##### Quoted passage

Rather than go back and make fixes all over the post, let’s try again.
First off, the Mariners are 23-5 when scoring four or more. Not 24-4. Doesn’t make too much of a difference, but we try to be accurate here as much as possible.
So, with 93 games left in the season, if the Mariners can get back to scoring four or more in half those games, you’d talk about a 46-game sample. Take the .821 winning percentage when scoring four or more and that’s another 38 wins, Gets the team up to 73.
But wait! There’s more. You also have to factor in the team’s winning percentage when scoring three runs or fewer. They are 12-29 (.293) over that same stretch. So, over the remaining 93 games and that half of them when they don’t score at least four, that gives them 13 more wins.
In other words, a total of 86.


Could that be enough to get the Mariners to the post-season? Yes, it could very well be enough. And up until 10 games ago, the Mariners were scoring four or more runs over just about 50 percent of their games.
The last 10 games, they’ve done it only twice.
That’s a problem.
This team must start scoring more. But you saw how much this team was winning since going 8-15 the first 23 games.
After that, they began scoring just enough runs to support their stellar pitching and climb out of the cellar.
So, we’ll see.
But yeah, the team does need to pick it up.
Someone else pointed out that the M’s also have a winning record when scoring three or more, so that should really be the team’s base point. Three or more runs minimum to win a lot of games.
Possibly. After all, none of this is exact science.
But when you consider the team’s pitching staff has a 3.42 ERA, I don’t think scoring three runs at minimum is going to cut it. It has so far, but some luck has been involved in that.

##########
##### Material shown

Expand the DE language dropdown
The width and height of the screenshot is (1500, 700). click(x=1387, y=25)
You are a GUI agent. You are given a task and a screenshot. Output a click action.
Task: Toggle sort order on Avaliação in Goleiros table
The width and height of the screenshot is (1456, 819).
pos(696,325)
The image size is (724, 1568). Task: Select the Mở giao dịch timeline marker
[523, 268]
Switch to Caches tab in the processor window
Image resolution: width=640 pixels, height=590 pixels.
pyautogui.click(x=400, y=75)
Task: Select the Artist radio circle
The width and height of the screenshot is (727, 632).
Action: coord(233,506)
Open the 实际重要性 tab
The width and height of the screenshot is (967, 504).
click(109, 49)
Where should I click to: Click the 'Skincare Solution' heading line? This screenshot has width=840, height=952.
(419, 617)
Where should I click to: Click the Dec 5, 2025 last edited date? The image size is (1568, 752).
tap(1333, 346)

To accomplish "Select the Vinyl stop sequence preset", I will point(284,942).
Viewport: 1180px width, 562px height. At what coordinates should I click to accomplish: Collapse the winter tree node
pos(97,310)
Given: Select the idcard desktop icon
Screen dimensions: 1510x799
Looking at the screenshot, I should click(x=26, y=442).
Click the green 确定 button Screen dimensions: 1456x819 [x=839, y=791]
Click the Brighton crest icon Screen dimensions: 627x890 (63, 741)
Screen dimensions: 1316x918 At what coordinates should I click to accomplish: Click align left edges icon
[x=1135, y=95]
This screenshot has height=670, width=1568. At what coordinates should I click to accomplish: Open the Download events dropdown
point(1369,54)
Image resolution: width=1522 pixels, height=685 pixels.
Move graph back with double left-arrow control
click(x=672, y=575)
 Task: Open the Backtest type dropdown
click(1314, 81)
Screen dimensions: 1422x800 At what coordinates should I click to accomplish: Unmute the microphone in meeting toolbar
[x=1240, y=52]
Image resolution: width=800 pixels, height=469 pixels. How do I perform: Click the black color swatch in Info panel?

##########

▶ [Given exercise A]
In the Mariners passage, what is the team's record when scoring three runs or fewer?
▶ [Given exercise B]
Write out the rows word for word, starting at the first row and ending at the line that contains "click(x=672, y=575)".

▶ [Task solution A]
12-29 (.293)

▶ [Task solution B]
Expand the DE language dropdown
The width and height of the screenshot is (1500, 700). click(x=1387, y=25)
You are a GUI agent. You are given a task and a screenshot. Output a click action.
Task: Toggle sort order on Avaliação in Goleiros table
The width and height of the screenshot is (1456, 819).
pos(696,325)
The image size is (724, 1568). Task: Select the Mở giao dịch timeline marker
[523, 268]
Switch to Caches tab in the processor window
Image resolution: width=640 pixels, height=590 pixels.
pyautogui.click(x=400, y=75)
Task: Select the Artist radio circle
The width and height of the screenshot is (727, 632).
Action: coord(233,506)
Open the 实际重要性 tab
The width and height of the screenshot is (967, 504).
click(109, 49)
Where should I click to: Click the 'Skincare Solution' heading line? This screenshot has width=840, height=952.
(419, 617)
Where should I click to: Click the Dec 5, 2025 last edited date? The image size is (1568, 752).
tap(1333, 346)

To accomplish "Select the Vinyl stop sequence preset", I will point(284,942).
Viewport: 1180px width, 562px height. At what coordinates should I click to accomplish: Collapse the winter tree node
pos(97,310)
Given: Select the idcard desktop icon
Screen dimensions: 1510x799
Looking at the screenshot, I should click(x=26, y=442).
Click the green 确定 button Screen dimensions: 1456x819 [x=839, y=791]
Click the Brighton crest icon Screen dimensions: 627x890 (63, 741)
Screen dimensions: 1316x918 At what coordinates should I click to accomplish: Click align left edges icon
[x=1135, y=95]
This screenshot has height=670, width=1568. At what coordinates should I click to accomplish: Open the Download events dropdown
point(1369,54)
Image resolution: width=1522 pixels, height=685 pixels.
Move graph back with double left-arrow control
click(x=672, y=575)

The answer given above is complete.